A planned return to the media spotlight comes as Trump is publicly messaging progress in the Iran war and new Epstein-related disclosures ricochet through politics.
Trump says he will attend the White House Correspondents’ Association dinner, a high-profile setting that puts him back in direct proximity to the press corps. At the same time, he is projecting confidence about the U.S. war against Iran, telling Axios it is moving “substantially ahead” of schedule as broader coverage notes the tension with his prior anti-entanglement posture. Separately, fresh reporting on Bill Clinton’s deposition and a Reuters account involving a claim about Trump and Epstein adds another sensitive thread likely to shape political and media narratives.
Key points
- Trump says he’ll attend the White House Correspondents’ Association dinner. (Politico, 2026-03-03)
- Trump says the war against Iran is moving “substantially ahead” of schedule. (Axios, 2026-03-03)
- PBS frames the Iran conflict against Trump’s history of deriding foreign entanglements. (PBS, 2026-03-02)
- Politico highlights “biggest revelations” from Bill Clinton’s deposition related to Epstein. (Politico, 2026-03-03)
- Reuters reports Clinton said Trump told him of “some great times” with Jeffrey Epstein. (Reuters, 2026-03-02)
Why it matters
- The WHCA dinner creates a concentrated venue where Trump’s war messaging, political controversies, and press dynamics can collide in one night of attention.

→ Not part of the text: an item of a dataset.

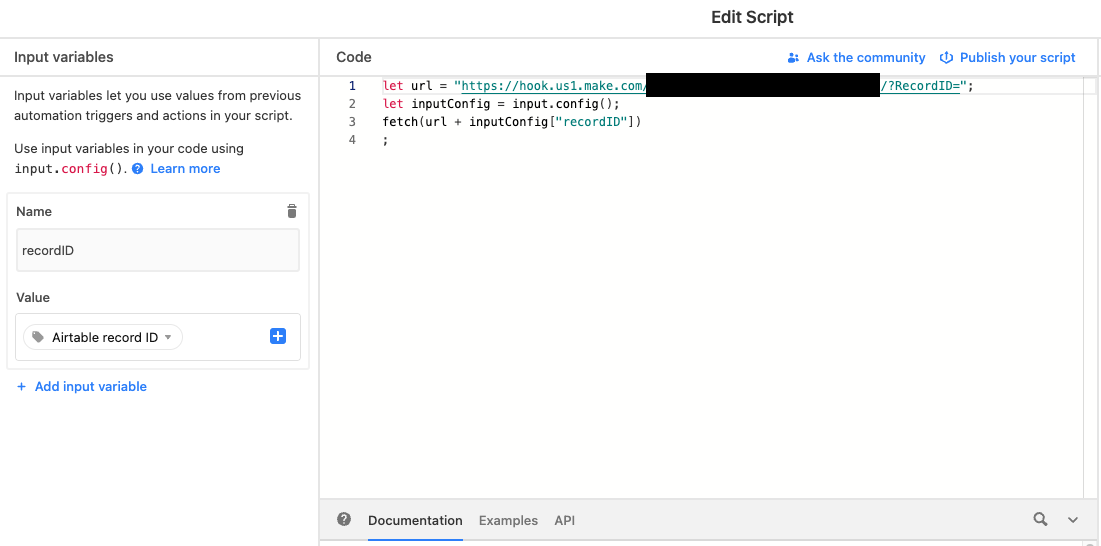1101x546 pixels.
Task: Expand the Airtable record ID dropdown arrow
Action: (168, 338)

- Trump’s public confidence on Iran, alongside coverage emphasizing a contrast with earlier rhetoric, signals a narrative fight over consistency and leadership.
- Epstein-related disclosures involving prominent political figures risk reshaping the media cycle and raising new questions that could spill into broader political coverage.
What to watch
- How Trump frames the Iran war in the days leading up to and during the WHCA dinner, and whether he continues emphasizing being “ahead of schedule.”
- Whether Epstein-related reporting escalates beyond deposition takeaways into new political demands, responses, or follow-on coverage.
- How the press and political class use the WHCA dinner to interpret (or challenge) Trump’s positioning on war and controversy.